Cette loi a, enfin, accru la publicité donnée aux rapports issus des enquêtes techniques. Jusqu'alors, seuls les accidents internationaux faisaient obligatoirement l'objet d'un rapport, qui n'était remis qu'aux services, entreprises ou personnes directement concernés, sauf lorsque le ministre décidait de sa publication. La loi a imposé à l'organisme permanent de procéder systématiquement à une enquête en cas d'accident ou d'incident grave, d'établir un rapport à l'issue de chaque enquête et de le rendre public. En outre, la loi a introduit, dans un souci de transparence, la possibilité pour le responsable de l'organisme permanent de communiquer des informations relatives à l'enquête avant la publication du rapport.
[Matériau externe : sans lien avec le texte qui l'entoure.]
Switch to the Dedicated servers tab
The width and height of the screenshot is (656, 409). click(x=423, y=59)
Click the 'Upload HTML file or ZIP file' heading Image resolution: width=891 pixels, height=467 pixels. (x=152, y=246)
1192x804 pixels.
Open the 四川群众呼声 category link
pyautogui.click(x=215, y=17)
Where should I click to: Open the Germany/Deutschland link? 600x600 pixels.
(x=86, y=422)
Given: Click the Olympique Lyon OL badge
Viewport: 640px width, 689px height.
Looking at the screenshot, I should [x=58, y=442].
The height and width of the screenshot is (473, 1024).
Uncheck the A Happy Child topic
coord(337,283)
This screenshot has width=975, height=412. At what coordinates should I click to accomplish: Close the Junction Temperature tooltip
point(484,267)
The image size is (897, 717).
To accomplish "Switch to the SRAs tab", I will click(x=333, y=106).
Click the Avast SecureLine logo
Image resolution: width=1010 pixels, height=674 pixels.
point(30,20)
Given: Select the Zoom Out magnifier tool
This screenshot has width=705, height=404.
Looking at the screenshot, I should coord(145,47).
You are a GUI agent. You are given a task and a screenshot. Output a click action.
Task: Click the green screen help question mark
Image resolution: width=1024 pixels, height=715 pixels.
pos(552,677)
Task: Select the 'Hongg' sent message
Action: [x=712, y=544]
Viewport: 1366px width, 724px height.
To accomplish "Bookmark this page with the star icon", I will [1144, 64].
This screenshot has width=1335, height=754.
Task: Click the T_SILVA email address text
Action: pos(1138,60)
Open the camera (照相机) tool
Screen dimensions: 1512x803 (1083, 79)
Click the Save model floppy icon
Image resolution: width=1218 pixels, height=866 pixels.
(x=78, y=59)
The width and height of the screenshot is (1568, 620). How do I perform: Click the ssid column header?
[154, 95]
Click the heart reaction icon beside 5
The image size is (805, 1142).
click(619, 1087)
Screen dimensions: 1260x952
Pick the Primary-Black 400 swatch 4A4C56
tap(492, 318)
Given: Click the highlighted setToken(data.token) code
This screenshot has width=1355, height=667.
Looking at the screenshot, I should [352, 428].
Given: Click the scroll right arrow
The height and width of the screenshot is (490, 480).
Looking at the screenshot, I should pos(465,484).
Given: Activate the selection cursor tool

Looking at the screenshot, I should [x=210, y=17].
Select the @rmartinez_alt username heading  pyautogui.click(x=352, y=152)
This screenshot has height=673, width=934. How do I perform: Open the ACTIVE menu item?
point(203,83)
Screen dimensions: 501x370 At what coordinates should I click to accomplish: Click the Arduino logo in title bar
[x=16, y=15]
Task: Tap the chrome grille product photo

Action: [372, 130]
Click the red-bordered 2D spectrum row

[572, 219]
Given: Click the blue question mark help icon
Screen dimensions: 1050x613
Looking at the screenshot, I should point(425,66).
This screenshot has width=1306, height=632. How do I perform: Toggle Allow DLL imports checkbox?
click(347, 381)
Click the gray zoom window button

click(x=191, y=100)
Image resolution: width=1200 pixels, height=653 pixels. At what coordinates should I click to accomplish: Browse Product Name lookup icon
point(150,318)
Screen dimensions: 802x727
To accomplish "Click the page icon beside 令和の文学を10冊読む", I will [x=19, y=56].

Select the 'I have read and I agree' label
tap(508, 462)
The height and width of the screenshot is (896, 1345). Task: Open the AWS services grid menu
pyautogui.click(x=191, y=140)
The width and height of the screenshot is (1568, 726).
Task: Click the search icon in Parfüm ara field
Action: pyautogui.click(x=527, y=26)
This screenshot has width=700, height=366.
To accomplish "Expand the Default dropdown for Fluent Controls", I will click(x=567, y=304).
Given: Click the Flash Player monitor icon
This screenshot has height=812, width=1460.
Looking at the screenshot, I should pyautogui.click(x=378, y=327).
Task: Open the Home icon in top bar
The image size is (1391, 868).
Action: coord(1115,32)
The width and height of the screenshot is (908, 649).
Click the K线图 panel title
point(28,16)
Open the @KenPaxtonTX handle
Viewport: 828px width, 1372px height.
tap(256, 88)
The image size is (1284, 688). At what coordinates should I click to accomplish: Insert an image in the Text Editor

Cette mesure permet de faire, avant la fin de l'enquête, des recommandations de sécurité destinées à prévenir des accidents. Elle donne également la possibilité de communiquer aux familles des victimes des informations sur les circonstances de l'accident et en particulier de mettre fin à certaines hypothèses que l'état d'avancement de l'enquête a pleinement démenties.

L'ensemble de ces dispositions est repris par le projet de loi, qui propose de les étendre aux domaines maritime et terrestre, pour lesquels des procédures d'enquêtes techniques existent, sans être parfaitement identiques.

* 2 JO du 30 mars 1999. Projet de loi dont votre Commission des Affaires économiques avait été saisie, voir le rapport n° 205 (Sénat 1998-1999), de votre rapporteur.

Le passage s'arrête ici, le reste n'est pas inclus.